Problem to solve
Rewrite the entries starting with the line that contains "Where should I click to: Toggle" and going on through the line that contains "Action: click(x=62, y=10)", with "hamburger menu icon" changed to "navigation menu icon" and everything else left as is. Give back only those lines.

The records
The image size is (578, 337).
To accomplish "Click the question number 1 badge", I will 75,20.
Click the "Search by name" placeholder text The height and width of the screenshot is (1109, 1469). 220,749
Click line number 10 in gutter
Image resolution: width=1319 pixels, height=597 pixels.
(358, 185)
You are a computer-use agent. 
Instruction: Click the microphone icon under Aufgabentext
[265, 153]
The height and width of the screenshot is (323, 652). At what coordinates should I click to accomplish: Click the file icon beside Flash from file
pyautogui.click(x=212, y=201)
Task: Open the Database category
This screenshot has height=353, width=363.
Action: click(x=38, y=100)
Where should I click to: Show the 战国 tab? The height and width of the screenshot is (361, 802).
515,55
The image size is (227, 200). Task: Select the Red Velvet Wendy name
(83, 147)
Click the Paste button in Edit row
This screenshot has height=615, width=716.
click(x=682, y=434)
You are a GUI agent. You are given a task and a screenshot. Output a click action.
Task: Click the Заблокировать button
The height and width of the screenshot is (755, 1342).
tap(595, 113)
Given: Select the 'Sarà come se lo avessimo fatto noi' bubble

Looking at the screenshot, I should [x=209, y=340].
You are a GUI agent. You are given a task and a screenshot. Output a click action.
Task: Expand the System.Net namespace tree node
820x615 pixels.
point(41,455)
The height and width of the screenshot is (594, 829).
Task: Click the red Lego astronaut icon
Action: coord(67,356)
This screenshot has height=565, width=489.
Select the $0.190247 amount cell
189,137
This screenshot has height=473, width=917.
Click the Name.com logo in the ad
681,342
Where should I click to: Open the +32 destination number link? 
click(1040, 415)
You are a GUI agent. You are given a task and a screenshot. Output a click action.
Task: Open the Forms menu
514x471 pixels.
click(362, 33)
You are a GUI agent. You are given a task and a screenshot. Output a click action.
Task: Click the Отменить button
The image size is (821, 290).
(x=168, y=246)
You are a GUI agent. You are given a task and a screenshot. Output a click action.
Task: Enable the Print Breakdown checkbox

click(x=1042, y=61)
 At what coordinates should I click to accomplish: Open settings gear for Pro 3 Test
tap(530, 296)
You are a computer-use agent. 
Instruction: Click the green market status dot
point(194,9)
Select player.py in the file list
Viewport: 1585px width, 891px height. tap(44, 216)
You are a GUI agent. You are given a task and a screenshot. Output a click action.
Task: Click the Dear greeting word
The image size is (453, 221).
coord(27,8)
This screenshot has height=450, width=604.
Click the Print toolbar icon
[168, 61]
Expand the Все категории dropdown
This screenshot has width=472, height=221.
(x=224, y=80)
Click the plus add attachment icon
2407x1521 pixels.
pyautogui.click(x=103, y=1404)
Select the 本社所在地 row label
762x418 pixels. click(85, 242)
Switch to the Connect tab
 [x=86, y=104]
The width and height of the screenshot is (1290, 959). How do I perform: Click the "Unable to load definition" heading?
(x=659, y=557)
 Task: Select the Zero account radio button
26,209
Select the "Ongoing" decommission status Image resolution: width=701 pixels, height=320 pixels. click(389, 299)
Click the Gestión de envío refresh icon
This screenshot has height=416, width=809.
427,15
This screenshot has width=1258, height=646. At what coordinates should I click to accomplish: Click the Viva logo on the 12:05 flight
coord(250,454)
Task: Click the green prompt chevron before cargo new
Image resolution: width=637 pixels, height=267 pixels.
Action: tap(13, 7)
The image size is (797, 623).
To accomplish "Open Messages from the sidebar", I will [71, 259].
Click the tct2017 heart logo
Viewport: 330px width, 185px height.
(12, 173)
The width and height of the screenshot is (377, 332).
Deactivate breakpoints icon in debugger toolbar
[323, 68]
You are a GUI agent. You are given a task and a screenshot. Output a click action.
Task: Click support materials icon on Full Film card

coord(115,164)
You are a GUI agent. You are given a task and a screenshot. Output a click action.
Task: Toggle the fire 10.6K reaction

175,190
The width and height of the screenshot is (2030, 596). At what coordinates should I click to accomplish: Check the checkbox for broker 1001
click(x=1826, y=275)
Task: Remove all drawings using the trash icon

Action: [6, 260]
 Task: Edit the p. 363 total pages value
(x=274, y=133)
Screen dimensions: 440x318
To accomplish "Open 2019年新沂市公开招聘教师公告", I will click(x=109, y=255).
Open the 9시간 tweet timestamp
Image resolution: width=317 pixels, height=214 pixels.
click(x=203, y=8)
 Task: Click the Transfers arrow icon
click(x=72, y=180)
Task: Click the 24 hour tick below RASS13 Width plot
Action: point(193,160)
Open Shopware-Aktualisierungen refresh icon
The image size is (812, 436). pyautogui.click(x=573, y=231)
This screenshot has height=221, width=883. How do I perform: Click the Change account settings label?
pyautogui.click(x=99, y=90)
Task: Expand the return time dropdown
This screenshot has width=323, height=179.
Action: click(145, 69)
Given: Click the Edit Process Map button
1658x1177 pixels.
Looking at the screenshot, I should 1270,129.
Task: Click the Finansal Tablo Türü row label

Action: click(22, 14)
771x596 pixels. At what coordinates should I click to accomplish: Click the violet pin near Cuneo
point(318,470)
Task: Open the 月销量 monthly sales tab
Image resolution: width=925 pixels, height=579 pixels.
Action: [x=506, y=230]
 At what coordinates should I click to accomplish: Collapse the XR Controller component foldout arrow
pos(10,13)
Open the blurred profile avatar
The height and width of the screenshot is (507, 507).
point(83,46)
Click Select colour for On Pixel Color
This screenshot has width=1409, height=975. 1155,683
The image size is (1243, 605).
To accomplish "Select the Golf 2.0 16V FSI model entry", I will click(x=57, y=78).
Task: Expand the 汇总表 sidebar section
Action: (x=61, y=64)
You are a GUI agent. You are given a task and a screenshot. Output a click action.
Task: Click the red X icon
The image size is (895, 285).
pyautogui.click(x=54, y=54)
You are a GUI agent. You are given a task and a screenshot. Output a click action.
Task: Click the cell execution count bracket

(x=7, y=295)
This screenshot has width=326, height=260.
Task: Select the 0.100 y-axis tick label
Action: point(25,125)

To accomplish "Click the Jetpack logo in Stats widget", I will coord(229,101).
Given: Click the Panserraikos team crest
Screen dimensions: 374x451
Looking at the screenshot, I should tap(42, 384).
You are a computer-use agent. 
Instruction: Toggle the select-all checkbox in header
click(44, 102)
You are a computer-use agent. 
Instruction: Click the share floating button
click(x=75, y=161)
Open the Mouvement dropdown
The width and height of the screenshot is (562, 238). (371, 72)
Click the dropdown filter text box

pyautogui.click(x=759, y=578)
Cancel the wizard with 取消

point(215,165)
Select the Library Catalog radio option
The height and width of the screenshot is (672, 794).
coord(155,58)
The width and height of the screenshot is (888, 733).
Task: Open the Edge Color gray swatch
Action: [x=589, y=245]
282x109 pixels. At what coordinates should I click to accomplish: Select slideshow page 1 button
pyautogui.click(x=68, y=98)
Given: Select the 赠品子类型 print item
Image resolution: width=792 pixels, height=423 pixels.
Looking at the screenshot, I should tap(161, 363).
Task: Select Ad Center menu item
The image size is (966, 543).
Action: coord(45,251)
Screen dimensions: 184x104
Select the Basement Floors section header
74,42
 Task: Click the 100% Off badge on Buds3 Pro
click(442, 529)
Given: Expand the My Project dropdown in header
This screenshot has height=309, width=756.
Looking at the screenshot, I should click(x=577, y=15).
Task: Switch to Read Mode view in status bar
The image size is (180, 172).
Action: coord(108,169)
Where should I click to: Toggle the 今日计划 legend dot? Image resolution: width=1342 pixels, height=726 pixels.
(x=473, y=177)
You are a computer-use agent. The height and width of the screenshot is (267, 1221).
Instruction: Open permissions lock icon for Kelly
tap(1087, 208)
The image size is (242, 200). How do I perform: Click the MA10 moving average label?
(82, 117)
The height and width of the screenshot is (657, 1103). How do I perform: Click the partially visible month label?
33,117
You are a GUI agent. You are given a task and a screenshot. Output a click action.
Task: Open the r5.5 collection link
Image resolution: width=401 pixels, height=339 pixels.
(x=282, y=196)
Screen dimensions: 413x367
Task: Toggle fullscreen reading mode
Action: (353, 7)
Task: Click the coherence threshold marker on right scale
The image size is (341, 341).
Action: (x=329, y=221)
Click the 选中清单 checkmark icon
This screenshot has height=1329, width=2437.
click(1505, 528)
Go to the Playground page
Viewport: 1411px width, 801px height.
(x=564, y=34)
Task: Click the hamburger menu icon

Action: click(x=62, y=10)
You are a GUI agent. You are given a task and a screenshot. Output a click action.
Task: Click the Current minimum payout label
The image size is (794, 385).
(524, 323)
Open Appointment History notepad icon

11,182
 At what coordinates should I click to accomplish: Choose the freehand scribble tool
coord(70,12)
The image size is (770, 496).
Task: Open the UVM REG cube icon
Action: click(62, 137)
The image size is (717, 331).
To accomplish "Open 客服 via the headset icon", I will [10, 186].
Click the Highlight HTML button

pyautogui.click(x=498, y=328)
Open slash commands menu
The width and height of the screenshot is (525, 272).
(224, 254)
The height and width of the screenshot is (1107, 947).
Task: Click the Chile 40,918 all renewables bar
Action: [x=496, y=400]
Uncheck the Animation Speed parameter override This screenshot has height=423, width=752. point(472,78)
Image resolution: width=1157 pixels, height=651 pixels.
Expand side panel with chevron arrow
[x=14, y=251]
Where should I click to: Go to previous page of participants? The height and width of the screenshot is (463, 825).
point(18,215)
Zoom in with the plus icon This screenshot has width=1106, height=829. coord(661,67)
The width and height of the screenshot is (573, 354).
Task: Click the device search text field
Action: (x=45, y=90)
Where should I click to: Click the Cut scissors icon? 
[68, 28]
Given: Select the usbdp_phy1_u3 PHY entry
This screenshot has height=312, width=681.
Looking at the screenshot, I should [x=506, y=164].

Result
Where should I click to: Toggle the 今日计划 legend dot? Image resolution: width=1342 pixels, height=726 pixels.
(x=473, y=177)
You are a computer-use agent. The height and width of the screenshot is (267, 1221).
Instruction: Open permissions lock icon for Kelly
tap(1087, 208)
The image size is (242, 200). How do I perform: Click the MA10 moving average label?
(82, 117)
The height and width of the screenshot is (657, 1103). How do I perform: Click the partially visible month label?
33,117
You are a GUI agent. You are given a task and a screenshot. Output a click action.
Task: Open the r5.5 collection link
Image resolution: width=401 pixels, height=339 pixels.
(x=282, y=196)
Screen dimensions: 413x367
Task: Toggle fullscreen reading mode
Action: (353, 7)
Task: Click the coherence threshold marker on right scale
The image size is (341, 341).
Action: (x=329, y=221)
Click the 选中清单 checkmark icon
This screenshot has height=1329, width=2437.
click(1505, 528)
Go to the Playground page
Viewport: 1411px width, 801px height.
(x=564, y=34)
Task: Click the navigation menu icon

Action: click(x=62, y=10)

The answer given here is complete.